Atassia di Friedreich

L’Atassia di Friedreich (FA) è stata descritta per la prima volta dal dottor Nikolaus Friedreich nel 1863. La malattia è causata dalla mutazione di un gene, detto X25, scoperto negli USA nel 1996 e localizzato sul cromosoma 9. Oggi la FA è facilmente identificabile mediante un test genetico molecolare eseguibile con un semplice prelievo di sangue.

Tra le forme autosomiche recessive, l’Atassia di Friedreich rappresenta la forma predominante, almeno come frequenza. La mutazione del gene più comune, che codifica per una proteina detta Frataxina, è costituita dalla ripetizione della tripletta GAA situata nel primo introne del gene. La sequenza di queste basi nucleotidiche, che normalmente ha un massimo di 40 triplette negli individui normali, si espande fino ad alcune centinaia nei pazienti malati.
L’effetto è una diminuzione marcata di livello di RNA della Frataxina nonché della quantità di Frataxina espressa, anche se una minima parte viene comunque prodotta.
La Frataxina è una proteina mitocondriale e agirebbe regolando il flusso del ferro all’interno dei mitocondri stessi. Ma capiremo meglio a breve.

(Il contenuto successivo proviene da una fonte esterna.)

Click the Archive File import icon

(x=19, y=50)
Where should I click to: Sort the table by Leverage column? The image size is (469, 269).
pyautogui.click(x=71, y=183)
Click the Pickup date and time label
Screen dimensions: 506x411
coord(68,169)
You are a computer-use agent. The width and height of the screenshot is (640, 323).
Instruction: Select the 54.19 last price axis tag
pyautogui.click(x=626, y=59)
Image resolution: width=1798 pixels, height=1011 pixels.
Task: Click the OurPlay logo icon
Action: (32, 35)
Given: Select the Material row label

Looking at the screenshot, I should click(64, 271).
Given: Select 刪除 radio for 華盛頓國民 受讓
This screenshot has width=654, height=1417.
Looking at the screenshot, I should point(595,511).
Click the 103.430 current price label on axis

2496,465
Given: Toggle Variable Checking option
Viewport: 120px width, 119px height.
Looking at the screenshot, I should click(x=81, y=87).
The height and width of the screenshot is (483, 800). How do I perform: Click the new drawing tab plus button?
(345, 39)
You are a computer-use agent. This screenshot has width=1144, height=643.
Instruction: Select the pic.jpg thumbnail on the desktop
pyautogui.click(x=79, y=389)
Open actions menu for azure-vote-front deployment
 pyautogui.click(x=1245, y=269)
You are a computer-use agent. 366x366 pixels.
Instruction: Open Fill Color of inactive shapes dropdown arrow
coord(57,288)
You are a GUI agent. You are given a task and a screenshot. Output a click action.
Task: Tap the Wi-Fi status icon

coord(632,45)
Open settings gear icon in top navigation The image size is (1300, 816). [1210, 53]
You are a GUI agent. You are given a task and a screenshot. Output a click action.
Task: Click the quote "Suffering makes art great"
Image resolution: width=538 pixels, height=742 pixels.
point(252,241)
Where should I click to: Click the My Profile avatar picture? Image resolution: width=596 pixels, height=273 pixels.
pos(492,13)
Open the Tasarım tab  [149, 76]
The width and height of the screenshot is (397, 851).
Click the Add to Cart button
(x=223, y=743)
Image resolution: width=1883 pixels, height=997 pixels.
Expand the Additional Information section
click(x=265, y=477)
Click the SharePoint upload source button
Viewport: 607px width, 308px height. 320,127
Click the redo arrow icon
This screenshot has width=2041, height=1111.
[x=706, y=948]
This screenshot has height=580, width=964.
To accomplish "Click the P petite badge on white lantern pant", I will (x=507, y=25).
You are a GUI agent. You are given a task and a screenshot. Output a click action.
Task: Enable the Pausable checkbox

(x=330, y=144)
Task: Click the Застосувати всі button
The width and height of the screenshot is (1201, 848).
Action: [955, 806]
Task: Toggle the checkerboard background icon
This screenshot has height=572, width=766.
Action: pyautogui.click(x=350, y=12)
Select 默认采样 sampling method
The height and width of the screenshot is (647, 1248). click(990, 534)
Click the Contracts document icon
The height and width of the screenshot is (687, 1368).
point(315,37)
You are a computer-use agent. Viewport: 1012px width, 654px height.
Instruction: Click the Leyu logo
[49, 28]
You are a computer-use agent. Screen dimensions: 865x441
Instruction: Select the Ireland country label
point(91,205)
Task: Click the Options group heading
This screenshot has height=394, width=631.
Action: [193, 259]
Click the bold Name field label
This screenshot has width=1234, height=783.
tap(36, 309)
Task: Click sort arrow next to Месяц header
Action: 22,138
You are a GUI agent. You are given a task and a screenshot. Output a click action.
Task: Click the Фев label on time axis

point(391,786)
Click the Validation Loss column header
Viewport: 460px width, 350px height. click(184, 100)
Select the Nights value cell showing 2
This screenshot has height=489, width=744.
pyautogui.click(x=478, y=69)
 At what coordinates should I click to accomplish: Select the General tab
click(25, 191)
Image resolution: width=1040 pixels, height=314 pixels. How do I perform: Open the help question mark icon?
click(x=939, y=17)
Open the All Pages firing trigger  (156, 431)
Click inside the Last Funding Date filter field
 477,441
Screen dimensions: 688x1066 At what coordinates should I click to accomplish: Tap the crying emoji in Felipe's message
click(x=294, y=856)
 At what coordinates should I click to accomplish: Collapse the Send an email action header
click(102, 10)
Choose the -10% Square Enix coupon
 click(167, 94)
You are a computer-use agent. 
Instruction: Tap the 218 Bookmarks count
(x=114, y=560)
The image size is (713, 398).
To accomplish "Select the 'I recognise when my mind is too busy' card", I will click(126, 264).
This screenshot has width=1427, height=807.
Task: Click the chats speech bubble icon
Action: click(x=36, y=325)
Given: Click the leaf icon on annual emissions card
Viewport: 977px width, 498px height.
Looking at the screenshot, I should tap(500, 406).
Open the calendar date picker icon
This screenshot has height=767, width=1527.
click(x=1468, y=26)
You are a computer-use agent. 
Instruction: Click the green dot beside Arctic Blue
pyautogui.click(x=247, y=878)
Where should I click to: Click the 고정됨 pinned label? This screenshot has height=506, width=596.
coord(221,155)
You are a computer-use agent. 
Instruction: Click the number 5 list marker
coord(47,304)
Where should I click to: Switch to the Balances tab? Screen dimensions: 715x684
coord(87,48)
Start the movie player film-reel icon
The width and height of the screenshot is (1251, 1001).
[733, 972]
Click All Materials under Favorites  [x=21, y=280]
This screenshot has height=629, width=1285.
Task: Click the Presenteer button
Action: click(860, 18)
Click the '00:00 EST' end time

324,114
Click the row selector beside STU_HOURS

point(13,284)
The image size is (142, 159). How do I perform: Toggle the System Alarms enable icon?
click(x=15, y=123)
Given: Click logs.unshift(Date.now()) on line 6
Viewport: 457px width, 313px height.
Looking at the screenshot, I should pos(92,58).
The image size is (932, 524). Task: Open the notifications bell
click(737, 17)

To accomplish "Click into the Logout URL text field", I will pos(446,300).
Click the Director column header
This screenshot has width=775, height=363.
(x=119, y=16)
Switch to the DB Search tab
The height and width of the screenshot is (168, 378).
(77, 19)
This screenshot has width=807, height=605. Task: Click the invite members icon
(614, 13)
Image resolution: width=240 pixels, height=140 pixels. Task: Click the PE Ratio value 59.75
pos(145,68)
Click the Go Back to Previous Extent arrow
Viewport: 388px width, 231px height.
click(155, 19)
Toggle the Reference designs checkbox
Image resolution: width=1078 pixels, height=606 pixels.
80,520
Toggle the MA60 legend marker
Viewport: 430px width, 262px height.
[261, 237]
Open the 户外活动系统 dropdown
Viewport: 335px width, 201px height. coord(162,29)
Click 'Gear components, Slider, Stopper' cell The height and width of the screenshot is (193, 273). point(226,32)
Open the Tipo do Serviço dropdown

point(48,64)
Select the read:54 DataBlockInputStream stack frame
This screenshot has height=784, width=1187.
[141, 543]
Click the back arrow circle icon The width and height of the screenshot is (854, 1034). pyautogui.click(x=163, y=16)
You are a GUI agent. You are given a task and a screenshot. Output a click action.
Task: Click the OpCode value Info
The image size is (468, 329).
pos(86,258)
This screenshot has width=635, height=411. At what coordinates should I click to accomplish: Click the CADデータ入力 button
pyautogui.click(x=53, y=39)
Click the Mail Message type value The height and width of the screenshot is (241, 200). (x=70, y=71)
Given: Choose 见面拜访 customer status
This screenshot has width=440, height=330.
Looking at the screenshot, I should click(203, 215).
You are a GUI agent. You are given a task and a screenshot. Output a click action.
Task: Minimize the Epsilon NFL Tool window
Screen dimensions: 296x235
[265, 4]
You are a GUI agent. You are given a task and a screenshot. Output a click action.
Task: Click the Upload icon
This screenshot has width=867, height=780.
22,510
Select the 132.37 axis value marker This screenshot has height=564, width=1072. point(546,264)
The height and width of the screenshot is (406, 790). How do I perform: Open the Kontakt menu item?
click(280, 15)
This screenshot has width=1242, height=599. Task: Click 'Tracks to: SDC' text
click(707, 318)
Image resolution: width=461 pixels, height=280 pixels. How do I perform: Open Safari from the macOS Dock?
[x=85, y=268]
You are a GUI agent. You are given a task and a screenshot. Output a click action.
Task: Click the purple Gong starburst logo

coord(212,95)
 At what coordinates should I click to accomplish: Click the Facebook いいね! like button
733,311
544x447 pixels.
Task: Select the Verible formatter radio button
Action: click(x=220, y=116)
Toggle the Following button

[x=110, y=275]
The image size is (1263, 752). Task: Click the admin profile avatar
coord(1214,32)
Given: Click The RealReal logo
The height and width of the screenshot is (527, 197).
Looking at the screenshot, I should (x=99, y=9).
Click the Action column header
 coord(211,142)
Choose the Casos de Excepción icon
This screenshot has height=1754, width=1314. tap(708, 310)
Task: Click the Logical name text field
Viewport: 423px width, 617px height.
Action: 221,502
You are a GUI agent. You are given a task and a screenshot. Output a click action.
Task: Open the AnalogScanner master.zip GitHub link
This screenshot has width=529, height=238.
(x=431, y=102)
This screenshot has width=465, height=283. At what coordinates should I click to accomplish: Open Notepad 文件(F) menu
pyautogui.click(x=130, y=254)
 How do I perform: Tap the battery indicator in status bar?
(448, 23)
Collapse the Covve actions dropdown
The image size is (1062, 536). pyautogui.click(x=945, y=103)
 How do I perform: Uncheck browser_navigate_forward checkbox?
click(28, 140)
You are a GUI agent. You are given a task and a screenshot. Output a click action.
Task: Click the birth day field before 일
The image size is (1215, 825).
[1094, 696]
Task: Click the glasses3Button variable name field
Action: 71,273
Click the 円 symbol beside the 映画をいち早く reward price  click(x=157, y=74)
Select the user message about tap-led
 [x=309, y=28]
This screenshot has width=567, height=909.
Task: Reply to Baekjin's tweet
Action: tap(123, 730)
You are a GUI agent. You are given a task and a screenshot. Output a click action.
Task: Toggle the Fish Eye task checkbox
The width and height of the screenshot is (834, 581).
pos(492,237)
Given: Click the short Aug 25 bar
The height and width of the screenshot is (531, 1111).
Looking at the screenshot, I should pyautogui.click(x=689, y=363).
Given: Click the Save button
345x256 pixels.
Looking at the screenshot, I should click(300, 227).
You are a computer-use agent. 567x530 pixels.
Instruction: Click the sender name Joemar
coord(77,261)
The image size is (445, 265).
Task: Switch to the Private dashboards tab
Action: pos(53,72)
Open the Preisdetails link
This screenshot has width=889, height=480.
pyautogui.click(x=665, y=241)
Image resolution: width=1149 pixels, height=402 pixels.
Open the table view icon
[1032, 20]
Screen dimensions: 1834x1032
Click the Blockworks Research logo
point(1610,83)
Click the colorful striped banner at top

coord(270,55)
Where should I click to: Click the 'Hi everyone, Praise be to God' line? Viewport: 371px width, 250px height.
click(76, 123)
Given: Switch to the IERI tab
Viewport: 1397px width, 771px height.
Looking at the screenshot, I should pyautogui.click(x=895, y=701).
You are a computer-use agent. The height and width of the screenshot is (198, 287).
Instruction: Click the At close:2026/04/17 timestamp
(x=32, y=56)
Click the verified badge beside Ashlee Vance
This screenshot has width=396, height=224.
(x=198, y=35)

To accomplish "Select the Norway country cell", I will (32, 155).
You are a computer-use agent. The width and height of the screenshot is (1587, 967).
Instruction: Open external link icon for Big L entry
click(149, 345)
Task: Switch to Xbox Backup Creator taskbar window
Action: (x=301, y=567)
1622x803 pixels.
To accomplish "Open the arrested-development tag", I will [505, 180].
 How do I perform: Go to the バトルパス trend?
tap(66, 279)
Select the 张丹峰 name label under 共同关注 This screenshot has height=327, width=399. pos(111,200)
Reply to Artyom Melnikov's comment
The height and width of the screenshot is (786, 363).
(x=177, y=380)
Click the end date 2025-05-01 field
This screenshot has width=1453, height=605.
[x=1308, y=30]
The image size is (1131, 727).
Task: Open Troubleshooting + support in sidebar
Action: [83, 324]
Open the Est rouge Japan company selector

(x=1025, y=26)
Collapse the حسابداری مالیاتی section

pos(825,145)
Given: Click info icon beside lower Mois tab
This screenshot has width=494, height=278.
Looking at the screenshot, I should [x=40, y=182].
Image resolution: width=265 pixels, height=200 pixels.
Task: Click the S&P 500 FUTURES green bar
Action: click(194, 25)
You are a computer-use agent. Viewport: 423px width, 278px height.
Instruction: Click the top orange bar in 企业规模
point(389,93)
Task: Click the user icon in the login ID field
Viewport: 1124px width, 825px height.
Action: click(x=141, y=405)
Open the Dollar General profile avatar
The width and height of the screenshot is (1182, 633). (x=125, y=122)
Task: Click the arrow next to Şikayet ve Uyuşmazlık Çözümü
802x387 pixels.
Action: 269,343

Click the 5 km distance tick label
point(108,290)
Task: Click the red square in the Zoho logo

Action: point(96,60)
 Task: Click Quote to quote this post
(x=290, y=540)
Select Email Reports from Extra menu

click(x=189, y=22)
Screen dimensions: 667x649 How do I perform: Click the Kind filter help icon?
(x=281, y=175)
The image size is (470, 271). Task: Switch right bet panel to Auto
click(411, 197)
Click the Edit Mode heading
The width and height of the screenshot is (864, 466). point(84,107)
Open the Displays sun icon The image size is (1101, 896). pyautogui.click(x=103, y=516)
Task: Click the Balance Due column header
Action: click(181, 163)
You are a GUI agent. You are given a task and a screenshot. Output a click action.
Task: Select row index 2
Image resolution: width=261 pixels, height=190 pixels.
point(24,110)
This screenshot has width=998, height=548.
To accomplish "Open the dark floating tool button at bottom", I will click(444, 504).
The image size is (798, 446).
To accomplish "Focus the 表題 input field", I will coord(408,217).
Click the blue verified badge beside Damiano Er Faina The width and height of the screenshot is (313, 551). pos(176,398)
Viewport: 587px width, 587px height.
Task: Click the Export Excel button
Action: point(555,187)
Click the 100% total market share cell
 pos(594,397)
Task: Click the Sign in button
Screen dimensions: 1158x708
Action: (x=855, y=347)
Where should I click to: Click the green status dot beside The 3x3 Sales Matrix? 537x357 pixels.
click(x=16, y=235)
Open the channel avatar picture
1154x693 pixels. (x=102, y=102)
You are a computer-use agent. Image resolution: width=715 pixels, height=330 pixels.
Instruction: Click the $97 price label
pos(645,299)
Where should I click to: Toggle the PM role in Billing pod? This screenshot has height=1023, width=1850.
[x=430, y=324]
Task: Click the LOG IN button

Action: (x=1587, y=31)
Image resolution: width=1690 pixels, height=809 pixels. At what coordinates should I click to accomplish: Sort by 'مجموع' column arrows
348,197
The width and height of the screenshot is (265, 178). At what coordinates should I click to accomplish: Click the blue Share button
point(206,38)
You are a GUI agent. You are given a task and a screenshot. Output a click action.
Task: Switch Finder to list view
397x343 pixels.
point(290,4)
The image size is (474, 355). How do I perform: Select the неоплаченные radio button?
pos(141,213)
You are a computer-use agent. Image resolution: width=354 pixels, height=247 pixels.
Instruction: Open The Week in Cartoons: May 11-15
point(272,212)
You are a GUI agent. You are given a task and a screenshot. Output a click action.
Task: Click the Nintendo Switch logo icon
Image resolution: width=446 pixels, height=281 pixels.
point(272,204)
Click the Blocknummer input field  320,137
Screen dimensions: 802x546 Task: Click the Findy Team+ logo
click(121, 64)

Si è potuto osservare come ci sia una correlazione tra la malattia e la grandezza dell’espansione. Dal punto di vista biologico la produzione di Frataxina è inversamente proporzionale alle dimensioni dell’espansione. Dal punto di vista clinico l’età di insorgenza della malattia dipende dalla quantità residua di proteina normale che viene prodotta.
Da uno studio sul lievito si è potuto dimostrare come la distruzione del gene della Frataxina causi:

  • un aumento marcato della concentrazione di ferro all’interno dei mitocondri;
  • un aumento della sensibilità ai fattori ossidanti;
  • la perdita della funzione mitocondriale, ovvero ad un deficit della funzione respiratoria della cellula.

 

C’è evidenza che nella malattia umana ci sia un aumentato stress ossidativo e le due possibilità terapeutiche che ne derivano, almeno per il momento, sono rappresentate da:

  • la rimozione dell’eccesso di ferro dai mitocondri, anche se non abbiamo oggi dei farmaci adeguati e senza rischi di tossicità;
  • l’utilizzo di farmaci antiossidanti , che sono molto meno tossici e ben tollerati

 

Tuttavia, i farmaci antiossidanti costituiscono una famiglia enorme ed eterogenea di medicamenti e potrebbe risultare molto difficile determinare quale potrebbe essere più adeguato a questa malattia.

Dal punto di vista clinico la FA insorge solitamente nell’infanzia o nell’adolescenza, con meno frequenza in età adulta. Caratterizzata da una progressiva perdita della coordinazione motoria, i primi sintomi sono la difficoltà nella corsa e nelle attività sportive in genere. Vengono colpiti generalmente per primi gli arti inferiori, provocando instabilità nel cammino. Successivamente compaiono disturbi nella coordinazione delle mani e nell’articolazione della parola. Anche se i disturbi sono progressivi, il decorso della malattia è variabile. Tuttavia sono molti i pazienti costretti all’uso della sedia a rotelle.

Altri sintomi comuni nella FA sono il piede cavo, cioè la pianta del piede molto arcuata, che solitamente non necessita di particolari trattamenti, e, la scoliosi, cioè la curvatura della colonna vertebrale, che deve invece essere tenuta sotto controllo per il peggioramento negli anni dell’adolescenza.
Il 90% delle persone affette da FA presentano disturbi cardiaci quali:

  • frequenza cardiaca aumentata;
  • ispessimento delle pareti del setto ventricolare;
  • alterazioni dell’elettrocardiogramma (ECG).

 

E’ importante difatti che i pazienti si sottopongano annualmente ad un elettrocardiogramma e ad un ecocardiogramma al cuore. Queste alterazioni sono controllabili, al bisogno, con l’assunzione di farmaci specifici.

Il 20% dei pazienti ancora, sviluppa il diabete mellito. E’ pertanto consigliato un periodico controllo della glicemia nel sangue. Questo disturbo può inizialmente essere controllato solo con una dieta equilibrata o con farmaci assunti per via orale. Talvolta il diabete potrebbe essere il primo sintomo della FA.

Attualmente non c’è evidenza di una terapia farmacologica efficace. Assume pertanto particolare importanza il trattamento terapeutico riabilitativo.